Pour être rassembleur il précise n'avoir «pas d'adversaire dans le parti» mais «un but: préparer le retour de la gauche au pouvoir». S'il n'a pas déclaré sa candidature à la tête du PS, il prêche pour un «leadership» et non «une direction de transition». Sans toutefois, «désigner dès maintenant notre candidat à la présidentielle», ce qui «n'aurait pas de sens».
Bertrand Delanoë a pris pour cible «le sarkozysme, ce bonapartisme saugrenu au conservatisme agressif». Pour revenir au pouvoir, il propose aux socialistes d'assumer leur «identité». A ses yeux «On ne révèle pas sa modernité en se contentant de dénigrer son propre héritage».

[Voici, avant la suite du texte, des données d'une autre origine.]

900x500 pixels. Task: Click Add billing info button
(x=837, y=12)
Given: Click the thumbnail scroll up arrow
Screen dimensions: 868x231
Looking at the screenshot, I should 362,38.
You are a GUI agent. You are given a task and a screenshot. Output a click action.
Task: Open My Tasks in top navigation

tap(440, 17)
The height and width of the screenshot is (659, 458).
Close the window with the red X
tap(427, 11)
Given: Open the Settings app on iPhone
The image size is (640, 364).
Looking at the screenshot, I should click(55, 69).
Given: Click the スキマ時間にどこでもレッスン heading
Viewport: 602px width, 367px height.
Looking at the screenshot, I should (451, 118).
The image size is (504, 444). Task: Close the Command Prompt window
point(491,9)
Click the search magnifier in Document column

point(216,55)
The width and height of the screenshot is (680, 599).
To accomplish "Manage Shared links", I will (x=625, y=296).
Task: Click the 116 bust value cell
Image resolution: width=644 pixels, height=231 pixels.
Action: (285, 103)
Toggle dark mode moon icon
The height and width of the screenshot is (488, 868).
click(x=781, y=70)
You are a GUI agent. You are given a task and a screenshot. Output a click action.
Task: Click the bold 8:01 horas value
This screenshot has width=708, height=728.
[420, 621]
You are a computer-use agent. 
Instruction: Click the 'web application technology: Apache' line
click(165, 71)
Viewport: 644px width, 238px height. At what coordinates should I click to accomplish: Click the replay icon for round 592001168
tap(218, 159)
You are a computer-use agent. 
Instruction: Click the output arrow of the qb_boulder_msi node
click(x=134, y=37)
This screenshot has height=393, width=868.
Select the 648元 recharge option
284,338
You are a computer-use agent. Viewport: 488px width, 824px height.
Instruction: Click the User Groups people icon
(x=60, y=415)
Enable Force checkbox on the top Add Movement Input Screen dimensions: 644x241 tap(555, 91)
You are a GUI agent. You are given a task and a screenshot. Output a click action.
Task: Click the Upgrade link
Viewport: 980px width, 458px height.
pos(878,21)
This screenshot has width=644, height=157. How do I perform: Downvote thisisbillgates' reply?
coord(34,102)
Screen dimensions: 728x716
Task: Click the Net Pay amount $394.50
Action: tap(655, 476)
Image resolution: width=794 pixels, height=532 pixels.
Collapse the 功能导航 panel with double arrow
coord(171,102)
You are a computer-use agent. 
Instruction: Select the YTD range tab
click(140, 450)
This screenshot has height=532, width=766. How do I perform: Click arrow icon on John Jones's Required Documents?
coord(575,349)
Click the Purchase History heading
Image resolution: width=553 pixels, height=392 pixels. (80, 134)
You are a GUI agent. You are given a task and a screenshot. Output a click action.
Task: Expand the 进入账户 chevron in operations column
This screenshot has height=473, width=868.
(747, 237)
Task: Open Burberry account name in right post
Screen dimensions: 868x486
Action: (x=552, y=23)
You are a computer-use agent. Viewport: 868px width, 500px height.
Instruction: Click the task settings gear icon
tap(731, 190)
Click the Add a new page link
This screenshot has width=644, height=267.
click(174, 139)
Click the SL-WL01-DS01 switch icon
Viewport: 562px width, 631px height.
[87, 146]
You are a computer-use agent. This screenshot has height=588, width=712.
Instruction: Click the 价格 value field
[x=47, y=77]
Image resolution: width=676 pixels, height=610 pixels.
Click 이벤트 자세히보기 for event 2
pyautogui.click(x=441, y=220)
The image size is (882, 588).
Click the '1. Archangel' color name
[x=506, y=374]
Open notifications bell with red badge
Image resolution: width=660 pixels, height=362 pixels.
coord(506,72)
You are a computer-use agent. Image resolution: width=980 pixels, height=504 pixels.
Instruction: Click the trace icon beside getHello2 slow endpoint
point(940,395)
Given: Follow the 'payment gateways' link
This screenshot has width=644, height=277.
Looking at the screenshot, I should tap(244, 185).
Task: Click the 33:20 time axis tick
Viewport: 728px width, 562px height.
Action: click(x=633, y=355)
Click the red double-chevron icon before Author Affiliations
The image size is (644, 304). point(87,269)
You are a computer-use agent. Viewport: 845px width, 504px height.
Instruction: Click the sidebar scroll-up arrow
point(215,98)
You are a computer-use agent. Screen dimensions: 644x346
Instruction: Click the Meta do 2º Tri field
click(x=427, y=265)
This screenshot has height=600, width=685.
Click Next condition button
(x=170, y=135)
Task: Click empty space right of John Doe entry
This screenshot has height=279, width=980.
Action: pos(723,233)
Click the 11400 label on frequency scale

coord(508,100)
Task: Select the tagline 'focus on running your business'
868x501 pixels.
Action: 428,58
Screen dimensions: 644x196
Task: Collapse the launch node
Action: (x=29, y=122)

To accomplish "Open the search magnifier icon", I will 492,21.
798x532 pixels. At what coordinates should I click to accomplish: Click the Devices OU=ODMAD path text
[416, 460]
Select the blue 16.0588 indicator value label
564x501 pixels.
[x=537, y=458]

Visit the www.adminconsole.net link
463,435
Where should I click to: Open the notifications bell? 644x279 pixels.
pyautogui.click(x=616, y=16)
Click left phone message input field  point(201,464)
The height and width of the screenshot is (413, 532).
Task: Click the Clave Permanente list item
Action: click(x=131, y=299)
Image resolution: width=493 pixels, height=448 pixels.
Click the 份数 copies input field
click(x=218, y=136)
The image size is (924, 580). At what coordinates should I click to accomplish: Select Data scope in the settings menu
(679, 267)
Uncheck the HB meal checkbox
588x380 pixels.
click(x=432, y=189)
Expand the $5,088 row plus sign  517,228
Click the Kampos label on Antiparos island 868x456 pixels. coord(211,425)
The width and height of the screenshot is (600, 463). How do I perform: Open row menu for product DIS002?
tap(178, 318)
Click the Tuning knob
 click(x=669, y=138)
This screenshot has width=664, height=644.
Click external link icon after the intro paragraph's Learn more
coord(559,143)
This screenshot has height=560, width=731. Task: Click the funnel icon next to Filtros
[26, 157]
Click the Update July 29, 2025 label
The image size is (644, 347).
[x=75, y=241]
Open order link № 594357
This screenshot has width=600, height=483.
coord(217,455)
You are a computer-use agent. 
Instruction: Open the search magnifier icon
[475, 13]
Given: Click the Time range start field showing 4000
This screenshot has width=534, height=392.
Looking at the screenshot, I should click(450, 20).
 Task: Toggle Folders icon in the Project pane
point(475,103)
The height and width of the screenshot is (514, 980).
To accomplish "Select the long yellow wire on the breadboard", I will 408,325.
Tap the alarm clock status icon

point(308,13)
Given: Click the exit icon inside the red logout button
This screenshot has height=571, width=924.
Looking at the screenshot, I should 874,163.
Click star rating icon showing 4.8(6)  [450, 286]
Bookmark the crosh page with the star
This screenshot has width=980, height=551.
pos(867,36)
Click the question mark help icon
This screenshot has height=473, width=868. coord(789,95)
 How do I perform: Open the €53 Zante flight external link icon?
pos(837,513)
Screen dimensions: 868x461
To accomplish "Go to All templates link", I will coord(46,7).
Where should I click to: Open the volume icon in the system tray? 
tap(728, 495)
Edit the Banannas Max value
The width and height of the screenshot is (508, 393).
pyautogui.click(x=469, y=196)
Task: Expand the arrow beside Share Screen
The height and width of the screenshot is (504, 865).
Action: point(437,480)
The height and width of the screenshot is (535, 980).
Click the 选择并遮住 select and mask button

Se revendiquant comme «les héritiers d'une gauche au pouvoir, d'une gauche gestionnaire», il plaide à nouveau pour des alliances «à gauche», estimant que le Modem de François Bayrou «n'est pas à gauche». Le texte préconise des mesures pour la croissance, comme porter le budget de la recherche à 3% du PIB. Il prône une réflexion sur la fusion de l'impôt sur le revenu et la CSG «en un impôt unique progressif» et une taxation du patrimoine «une fois par génération».
Il veut aussi «faire avancer le droit de mourir dans la dignité». Concernant le logement, il ambitionne de «multiplier au moins par cinq» les sanctions financières pour les municipalités ignorant la loi SRU (20% de logements sociaux). Pour les institutions, il propose une «stricte limitation du cumul des mandats».